→ WORK TO COMPLETE
Could you print the lines below exactly, from the one holding "حدث في مثل هذا اليوم (194, 97)" through the last line, with no other output?

→ SOURCE MATERIAL

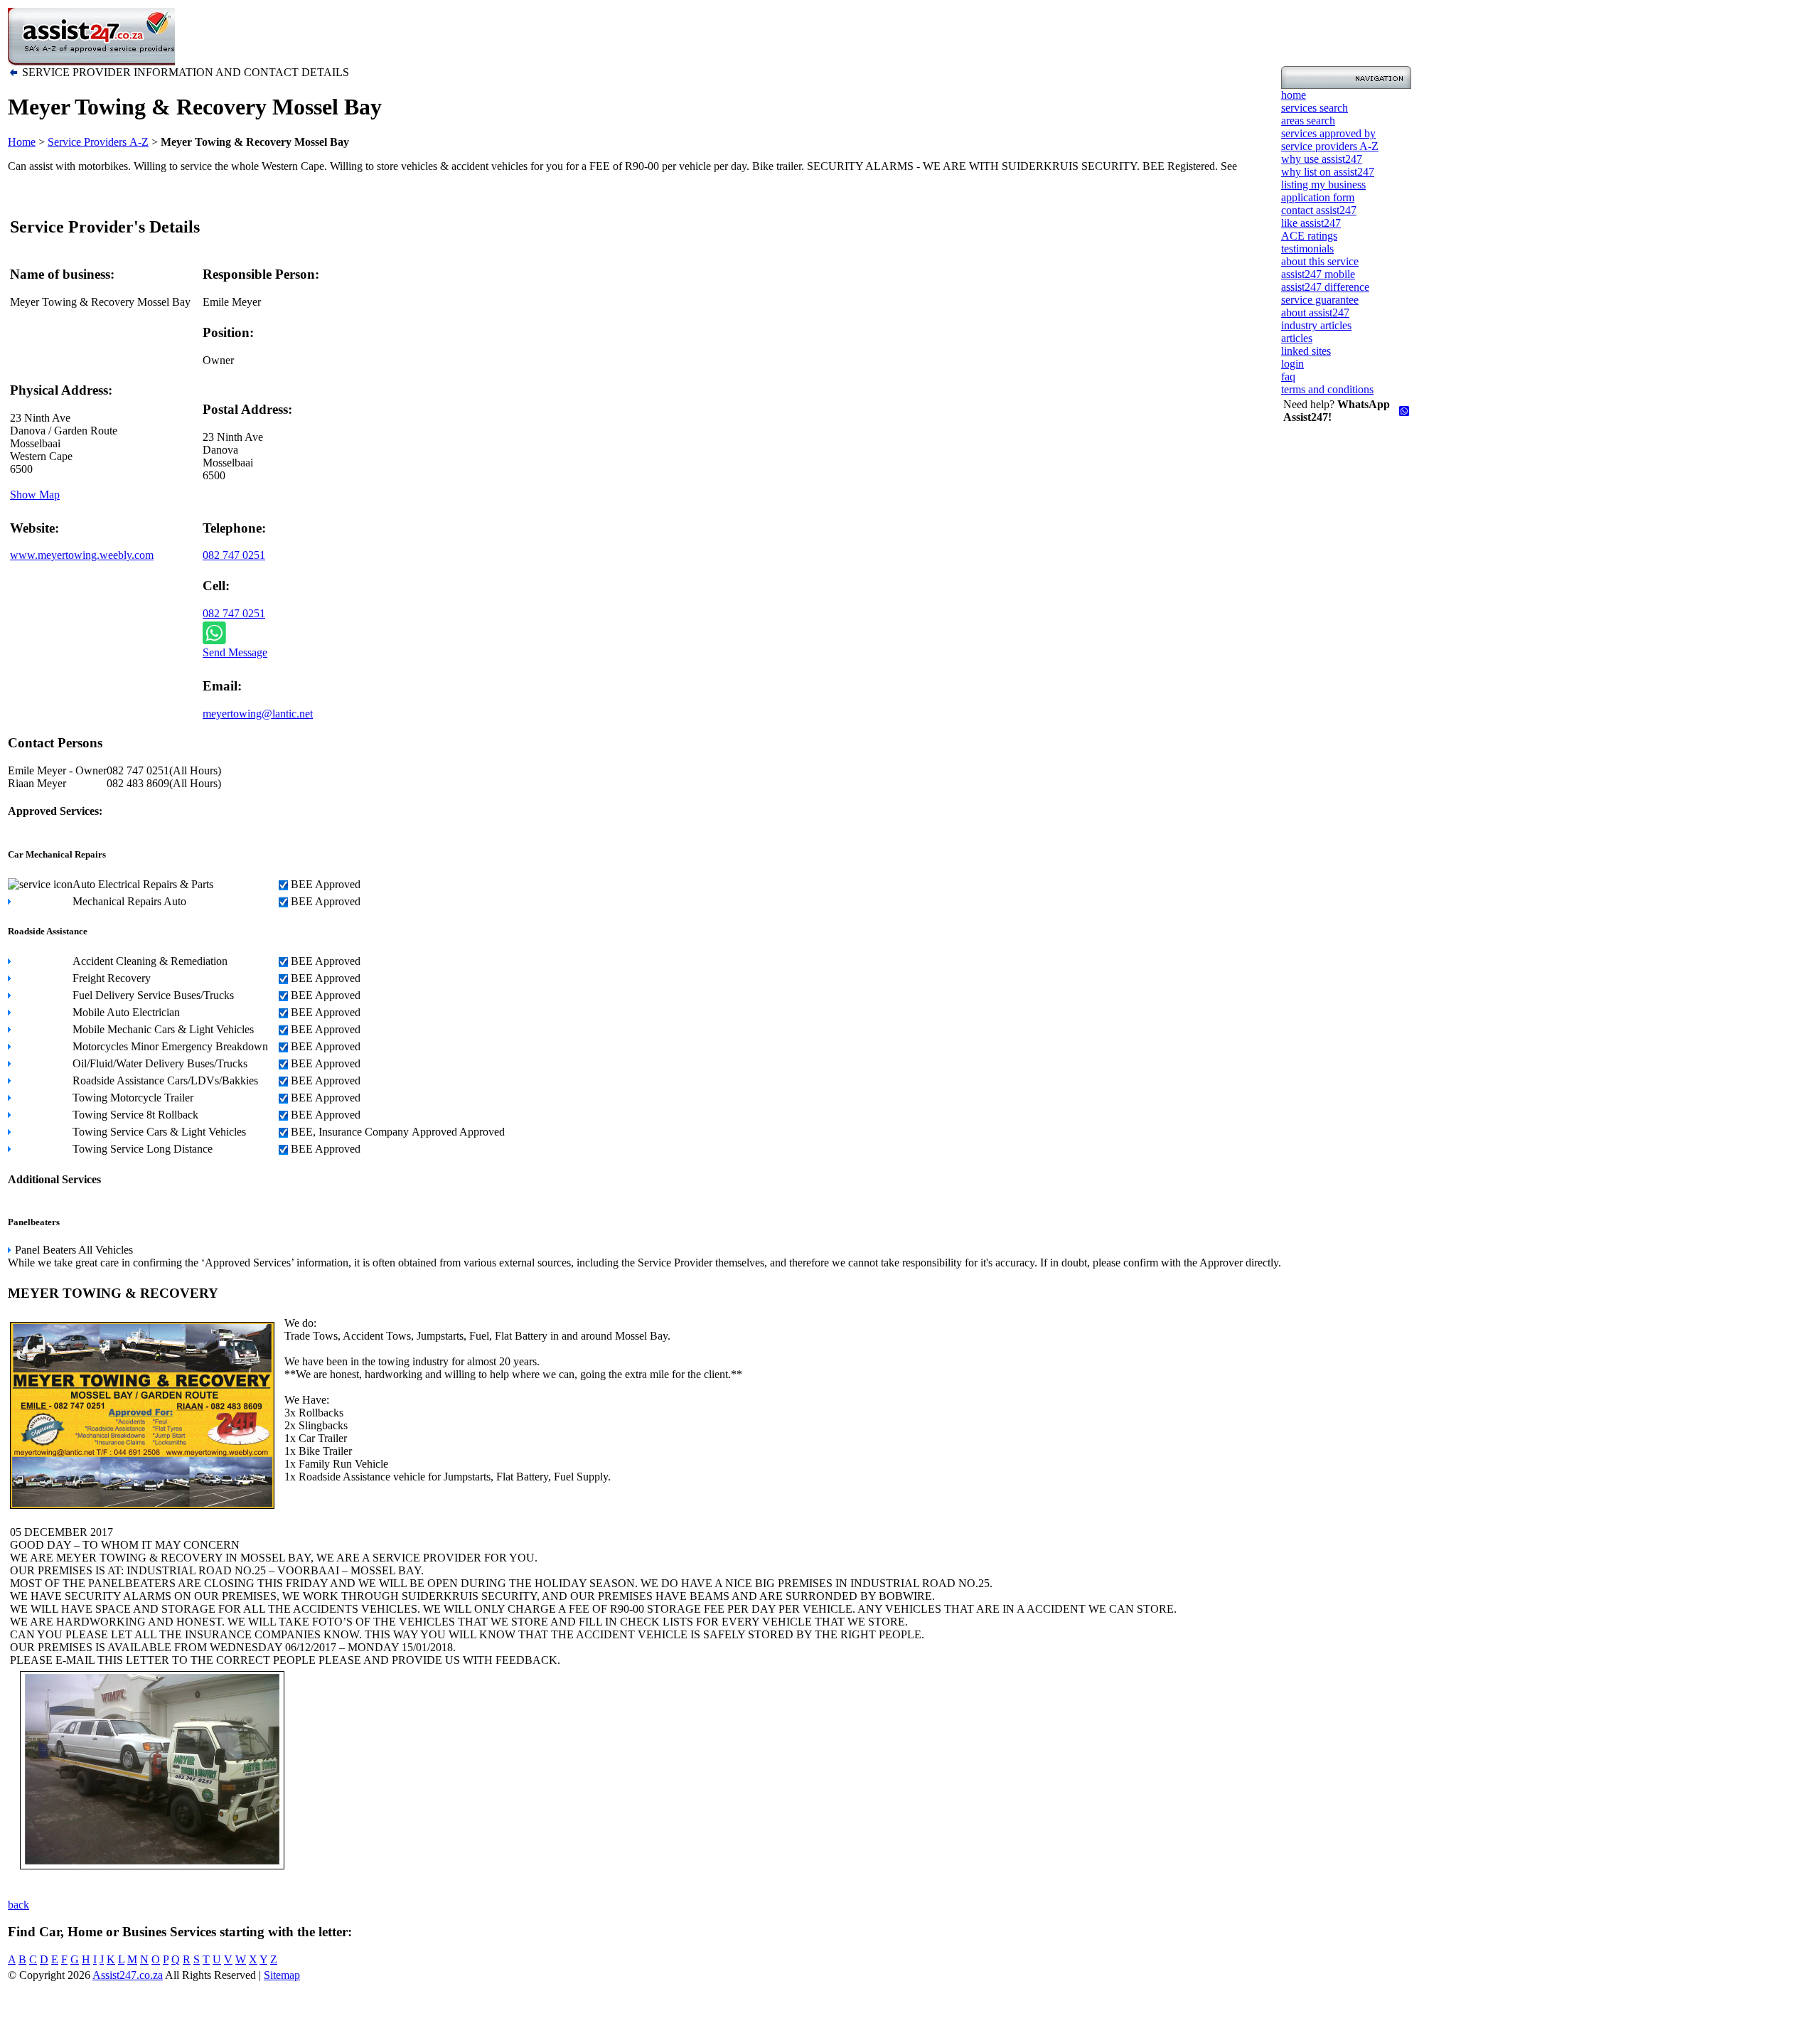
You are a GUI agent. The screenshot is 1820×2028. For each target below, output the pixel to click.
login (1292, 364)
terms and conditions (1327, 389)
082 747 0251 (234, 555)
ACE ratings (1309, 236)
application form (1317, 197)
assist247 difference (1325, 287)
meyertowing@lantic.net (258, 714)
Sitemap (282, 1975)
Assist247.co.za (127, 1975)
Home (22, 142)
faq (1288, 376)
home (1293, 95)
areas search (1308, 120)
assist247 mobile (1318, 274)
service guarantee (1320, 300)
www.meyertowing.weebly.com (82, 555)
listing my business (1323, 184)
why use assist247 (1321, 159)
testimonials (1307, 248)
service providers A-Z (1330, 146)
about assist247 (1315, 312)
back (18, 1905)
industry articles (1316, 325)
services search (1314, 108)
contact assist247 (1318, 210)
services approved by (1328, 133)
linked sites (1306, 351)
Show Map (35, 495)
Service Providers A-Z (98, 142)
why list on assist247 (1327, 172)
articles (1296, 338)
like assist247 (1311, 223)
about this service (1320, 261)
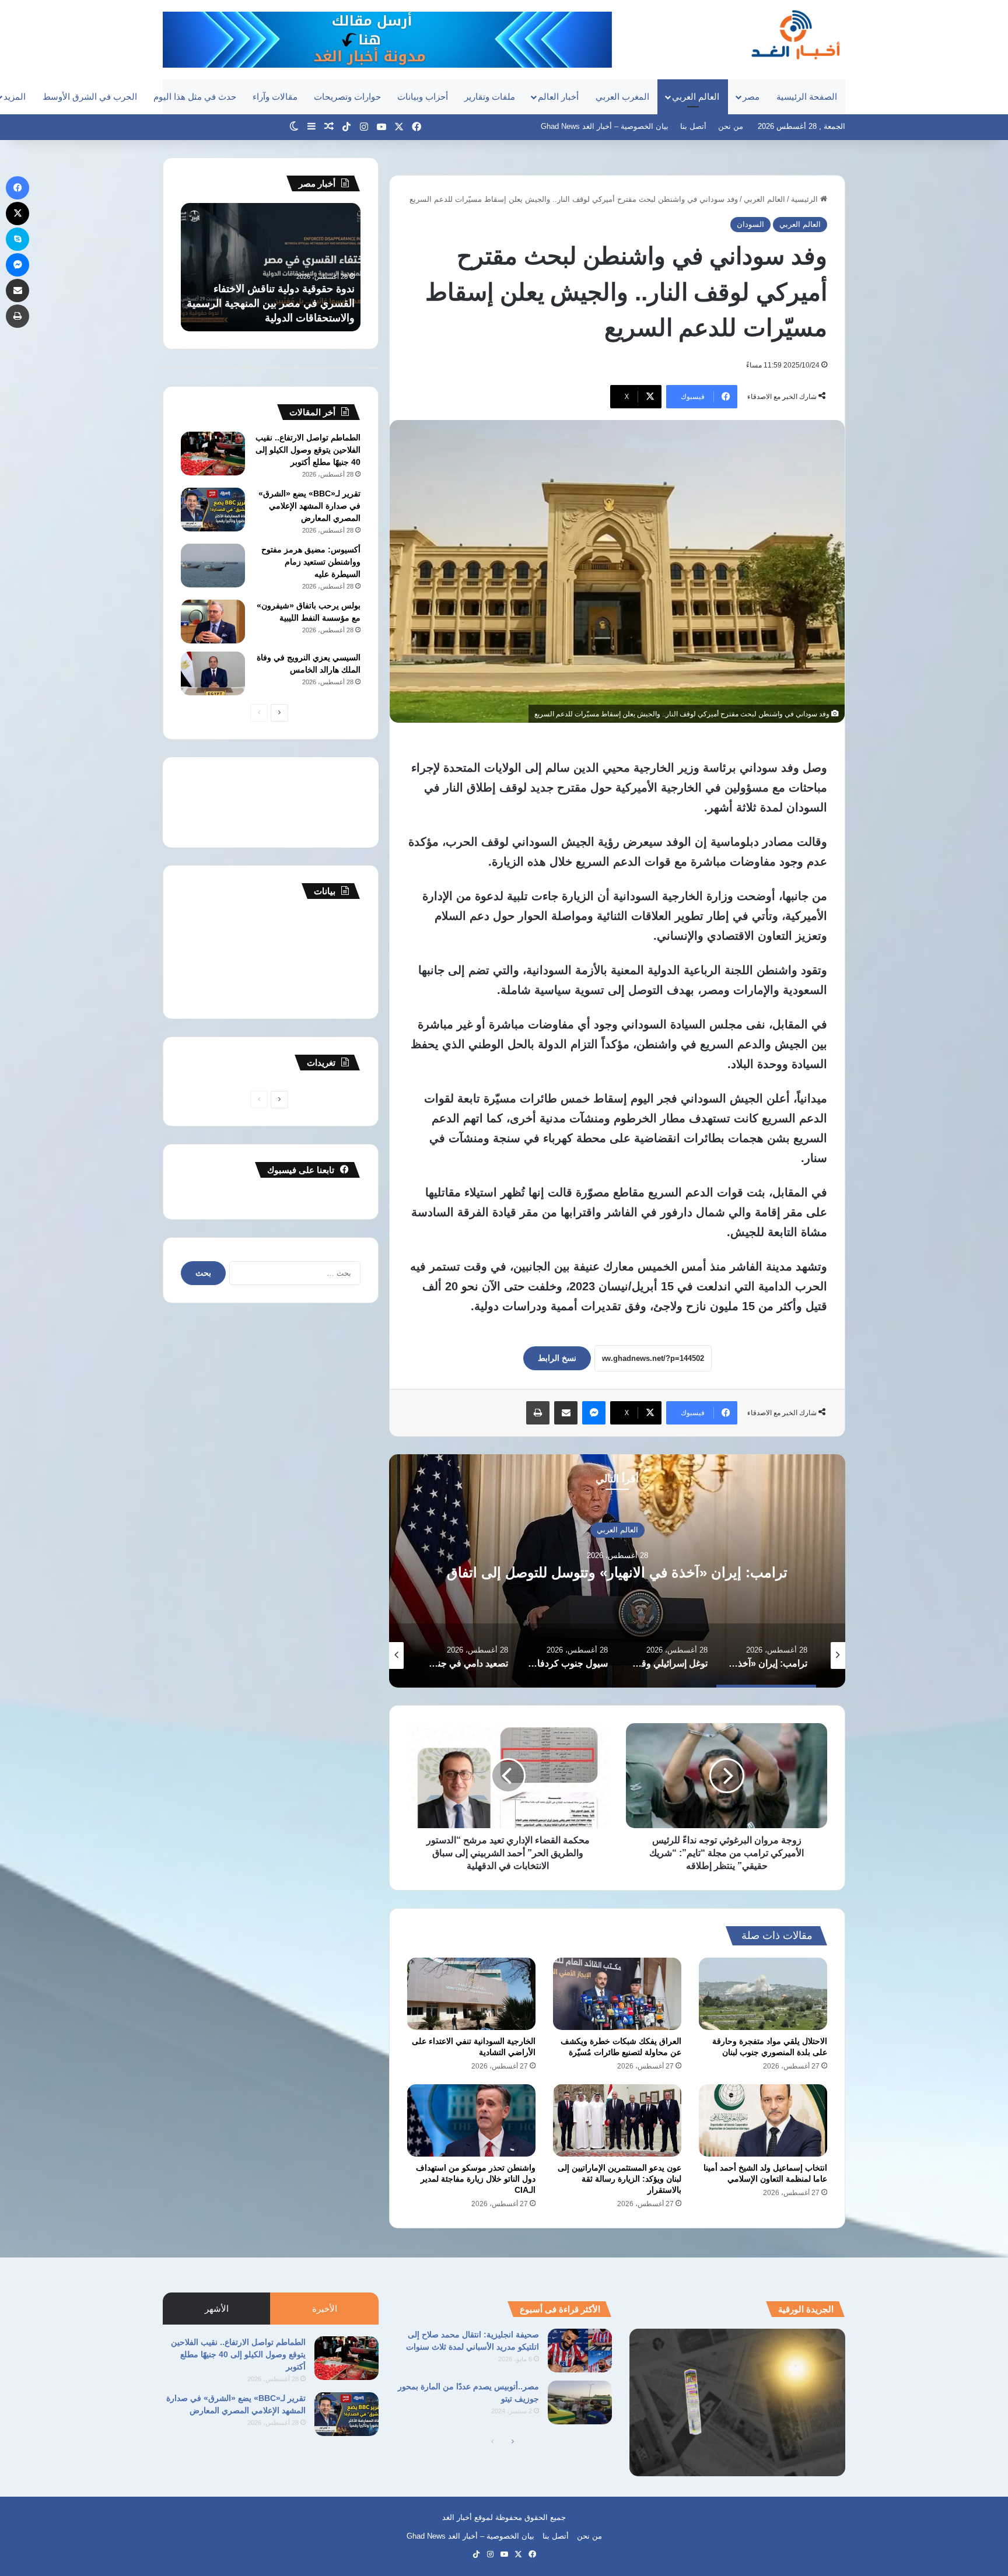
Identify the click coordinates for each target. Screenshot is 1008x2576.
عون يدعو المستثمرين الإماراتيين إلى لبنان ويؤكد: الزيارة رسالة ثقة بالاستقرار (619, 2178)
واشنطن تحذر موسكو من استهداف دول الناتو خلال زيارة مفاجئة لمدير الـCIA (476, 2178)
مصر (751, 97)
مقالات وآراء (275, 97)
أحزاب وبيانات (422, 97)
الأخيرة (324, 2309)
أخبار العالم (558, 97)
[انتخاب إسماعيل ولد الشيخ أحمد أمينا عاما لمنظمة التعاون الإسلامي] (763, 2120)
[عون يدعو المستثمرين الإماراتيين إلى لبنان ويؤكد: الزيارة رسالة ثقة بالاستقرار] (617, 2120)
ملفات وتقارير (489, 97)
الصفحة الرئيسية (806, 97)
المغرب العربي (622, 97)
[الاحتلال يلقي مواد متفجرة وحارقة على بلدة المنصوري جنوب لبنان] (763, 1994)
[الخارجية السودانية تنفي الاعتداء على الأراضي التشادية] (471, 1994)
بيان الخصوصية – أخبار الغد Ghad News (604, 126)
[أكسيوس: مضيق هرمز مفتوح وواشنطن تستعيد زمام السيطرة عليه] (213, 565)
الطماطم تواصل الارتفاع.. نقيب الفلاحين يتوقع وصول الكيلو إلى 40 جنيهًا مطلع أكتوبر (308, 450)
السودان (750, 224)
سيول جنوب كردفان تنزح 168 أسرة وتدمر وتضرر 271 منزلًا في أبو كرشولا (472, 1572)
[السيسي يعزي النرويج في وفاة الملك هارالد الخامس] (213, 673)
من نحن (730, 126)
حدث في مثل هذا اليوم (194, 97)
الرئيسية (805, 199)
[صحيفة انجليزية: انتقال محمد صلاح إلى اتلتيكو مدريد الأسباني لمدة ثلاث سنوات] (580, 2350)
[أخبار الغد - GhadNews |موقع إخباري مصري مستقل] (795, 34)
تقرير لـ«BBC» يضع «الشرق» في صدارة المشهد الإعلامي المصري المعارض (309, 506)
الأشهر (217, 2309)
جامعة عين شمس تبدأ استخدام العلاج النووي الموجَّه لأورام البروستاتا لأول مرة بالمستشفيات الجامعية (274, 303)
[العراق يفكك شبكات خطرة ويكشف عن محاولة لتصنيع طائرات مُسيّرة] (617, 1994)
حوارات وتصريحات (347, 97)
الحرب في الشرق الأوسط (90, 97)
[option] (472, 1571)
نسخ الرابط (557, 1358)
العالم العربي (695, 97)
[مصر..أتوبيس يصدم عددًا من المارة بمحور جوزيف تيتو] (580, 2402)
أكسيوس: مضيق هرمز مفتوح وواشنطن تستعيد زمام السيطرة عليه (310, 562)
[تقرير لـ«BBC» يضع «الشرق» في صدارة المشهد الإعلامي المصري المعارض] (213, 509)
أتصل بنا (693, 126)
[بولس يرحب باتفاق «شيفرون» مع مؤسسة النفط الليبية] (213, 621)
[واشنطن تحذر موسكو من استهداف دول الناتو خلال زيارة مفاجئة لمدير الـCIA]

→ PROBLEM SOLUTION
حدث في مثل هذا اليوم (194, 97)
الرئيسية (805, 199)
[صحيفة انجليزية: انتقال محمد صلاح إلى اتلتيكو مدريد الأسباني لمدة ثلاث سنوات] (580, 2350)
[أخبار الغد - GhadNews |موقع إخباري مصري مستقل] (795, 34)
تقرير لـ«BBC» يضع «الشرق» في صدارة المشهد الإعلامي المصري المعارض (309, 506)
الأشهر (217, 2309)
جامعة عين شمس تبدأ استخدام العلاج النووي الموجَّه لأورام البروستاتا لأول مرة بالمستشفيات الجامعية (274, 303)
[العراق يفكك شبكات خطرة ويكشف عن محاولة لتصنيع طائرات مُسيّرة] (617, 1994)
حوارات وتصريحات (347, 97)
الحرب في الشرق الأوسط (90, 97)
[option] (472, 1571)
نسخ الرابط (557, 1358)
العالم العربي (695, 97)
[مصر..أتوبيس يصدم عددًا من المارة بمحور جوزيف تيتو] (580, 2402)
أكسيوس: مضيق هرمز مفتوح وواشنطن تستعيد زمام السيطرة عليه (310, 562)
[تقرير لـ«BBC» يضع «الشرق» في صدارة المشهد الإعلامي المصري المعارض] (213, 509)
أتصل بنا (693, 126)
[بولس يرحب باتفاق «شيفرون» مع مؤسسة النفط الليبية] (213, 621)
[واشنطن تحذر موسكو من استهداف دول الناتو خلال زيارة مفاجئة لمدير الـCIA]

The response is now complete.